Lauter laute Neo Hippies

Spiritual Beggars / Wolvespirit im Sunstage, 14. April 2016

Es gibt Bands, die klingen nicht einfach „wie 1971“. Bands, bei denen man glaubt, es sei tatsächlich 1971. WolveSpirit, denen an diesem Abend die durchaus dankbare Aufgabe zukommt, für die Spiritual Beggars zu eröffnen, sind so eine Band.

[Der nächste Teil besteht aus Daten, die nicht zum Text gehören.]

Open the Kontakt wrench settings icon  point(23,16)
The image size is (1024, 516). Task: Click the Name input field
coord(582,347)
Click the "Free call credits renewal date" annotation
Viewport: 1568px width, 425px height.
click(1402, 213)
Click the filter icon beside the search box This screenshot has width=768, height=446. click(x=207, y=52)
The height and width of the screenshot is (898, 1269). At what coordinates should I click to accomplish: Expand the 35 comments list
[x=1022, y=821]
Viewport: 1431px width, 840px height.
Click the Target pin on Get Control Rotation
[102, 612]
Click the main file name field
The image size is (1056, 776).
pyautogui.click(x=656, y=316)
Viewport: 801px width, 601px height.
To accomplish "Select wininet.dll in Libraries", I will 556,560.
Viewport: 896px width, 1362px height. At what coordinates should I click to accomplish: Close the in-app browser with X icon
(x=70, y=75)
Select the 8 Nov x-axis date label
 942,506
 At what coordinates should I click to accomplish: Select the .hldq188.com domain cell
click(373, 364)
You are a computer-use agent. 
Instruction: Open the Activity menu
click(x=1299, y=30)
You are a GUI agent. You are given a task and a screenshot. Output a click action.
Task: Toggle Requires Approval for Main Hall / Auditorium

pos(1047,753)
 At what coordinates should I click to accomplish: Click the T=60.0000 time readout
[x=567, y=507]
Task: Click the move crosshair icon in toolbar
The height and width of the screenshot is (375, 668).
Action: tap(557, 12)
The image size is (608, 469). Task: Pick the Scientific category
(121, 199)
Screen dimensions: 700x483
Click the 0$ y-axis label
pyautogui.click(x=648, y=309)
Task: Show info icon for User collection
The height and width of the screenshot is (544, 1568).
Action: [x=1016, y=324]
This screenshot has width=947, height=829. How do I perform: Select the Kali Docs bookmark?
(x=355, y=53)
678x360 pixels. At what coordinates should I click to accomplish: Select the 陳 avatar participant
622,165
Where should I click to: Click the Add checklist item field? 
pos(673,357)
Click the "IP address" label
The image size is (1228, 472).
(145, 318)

Sie hätten mit Sicherheit ein Poster von Uschi Obermaier an der Wand hängen, wären sie denn eine WG und keine Rockband. Sängerin Debbie Craft jedenfalls ist – von Kleidung bis Ausdruchstanz die perfekte Wiedergängerin eines Hippie-Girls. Musikalisch passt sowieso alles: Etwas schludriger als auf den Studiovorlagen und mit einem irritierend unausgewogenen Sound (der aber eben auch perfekt retro klingt!) kriegen sie die Generationengemischete Anhängerschaft des schwedischen Top-Acts auf ihre Seite.  Die haben dann leichtes Spiel: Selbst wenn die Musik keine Erregungszustände anböte, allein die physische Präsenz der Spiritual Beggars würde reichen, Adrenalinschübe auszulösen. Da ist Mick Amott, stets in gebückter Angriffshaltung mit irre flackerndem Blick. Seine Gitarre ist ihm Waffe und Kuscheltier gleichzeitig, er ist dabei Michael Schenker nicht unähnlich, und sein exzessiver WahWah-Gebrauch setzt seinen Soli die Schaumkrone auf. Da ist der stoische Prügler Ludwig Witt an den Trommeln, der zusammen mit dem breitbeinigen Turm von Mensch Sharlee D’Angelo am Bass brachial fundamentalistisch den Unterbauch bedient. Per Wibergs Orgel macht die Räume inzwischen so dicht, dass man sich an das Uriah-Heep-Klanggesetz Nummer eins erinnert fühlt: Alles brüllt, und zwar immer. Bei Sänger Apollo Papathanasio wirkt das Satanszeichen, als würde er ein neues Bier bestellen. Dabei hat er hörbar Freude, auch den alten Songs seinen hymnischen Ausdruck zu verpassen. Nein, die Beggars sind nicht böse, sie haben nur eine riesen Spass und in ihren besten Momenten immer ein düster leierndes Riff in der Hinterhand. Das gut abgehangene ›Young Man, Old Soul‹ stampft durch Black Sabbath-Terrain, in ›Lonely Freesdom‹ wird das hypnotisierende Kampf-Geriffe so intensiv penetriert, bis einem wirklich angst und bang wird. Vor Freude. Die neuen Songs von Sunrise To Sundown fügen sich nicht zuletzt ob des leicht erhöhten Mitsingfaktors perfekt in die Setlist und der Abend rundet sich zum Fest. Retro? Stoner Rock? Ach was: einfach Musik zum reinsetzen!